I manage a company placing senior execs in the IT industry around the world. One of our employees is leaving. He has created and manages a very popular LinkedIn Group and Twitter feed and he wishes to take both with him. The LinkedIn Group is in the company name, but the Twitter feed is in his own. Who actually owns this Group and the Twitter followers?
Although social media accounts created in the course of employment for business purposes belong to the employer, it can be difficult to prove that the accounts were set up "for business", particularly if they are used for both business and social purposes.
Whether or not you have a claim to the LinkedIn Group will be fact specific.
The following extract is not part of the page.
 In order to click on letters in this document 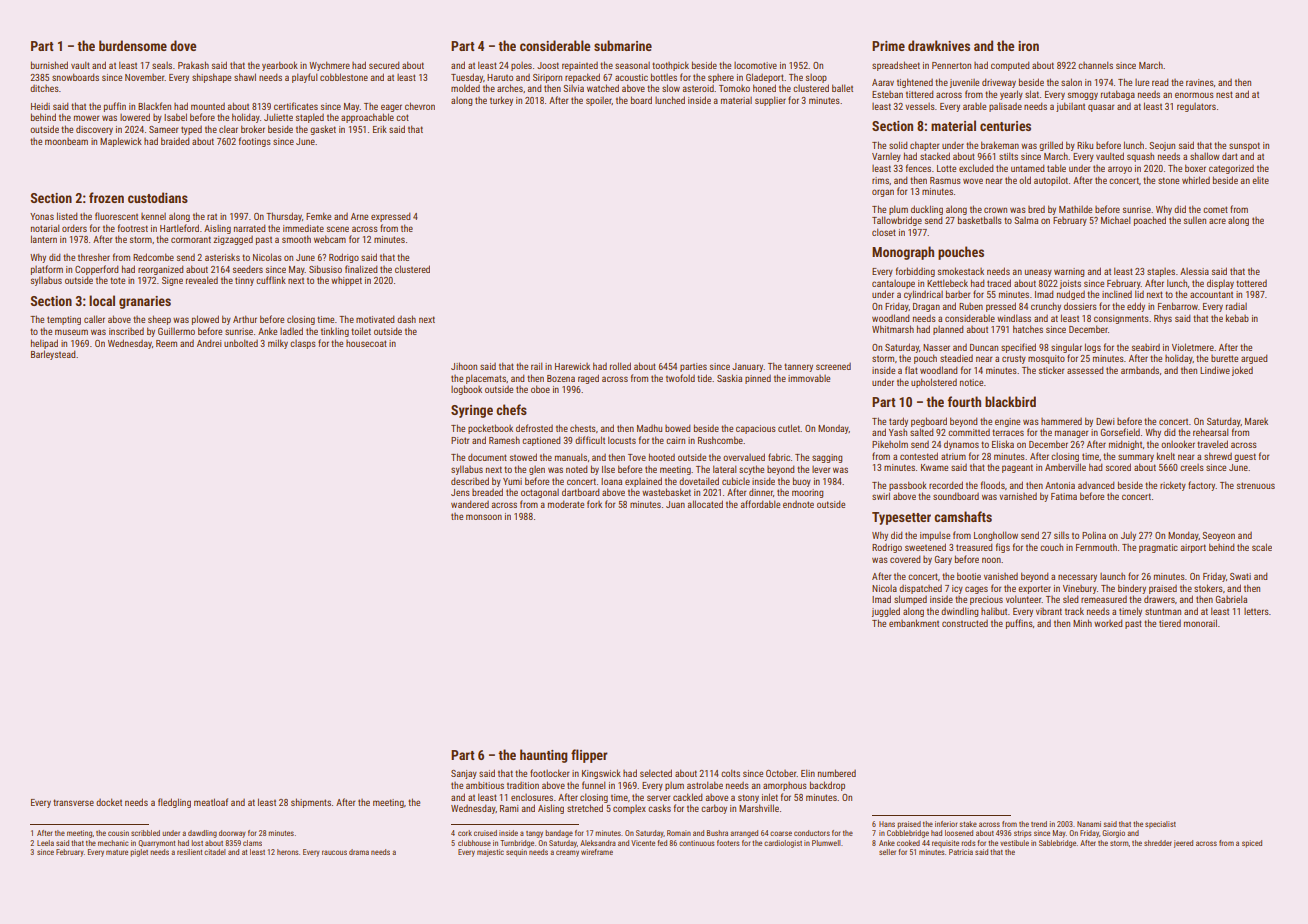, I will do `click(1256, 611)`.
Factors to consider are:
- Is the LinkedIn Group in the company name?
- Was the Group set up either by you or on your instructions?
- Does anyone else have access to the Group?
- Do you have a policy dealing with the use of social media?
- Is there a requirement in the employee's employment contract to share the username and password with you on termination of employment?
The Twitter account is in the employee's name, so it will be more difficult for you to establish a claim on ownership, especially if the account was created before the employee joined the company or if the employee tweets personal messages.
To avoid these issues, you should:
- Ensure that the social media accounts are registered using a company email address.
- Require employees to replicate business contacts on their own social media account onto your own databases.
- Consider requiring employees to delete all social media connections that have been made through their employment when they leave.
- Oblige employees to give back usernames and passwords on leaving employment.
- Include guidance on account ownership in your social media policy.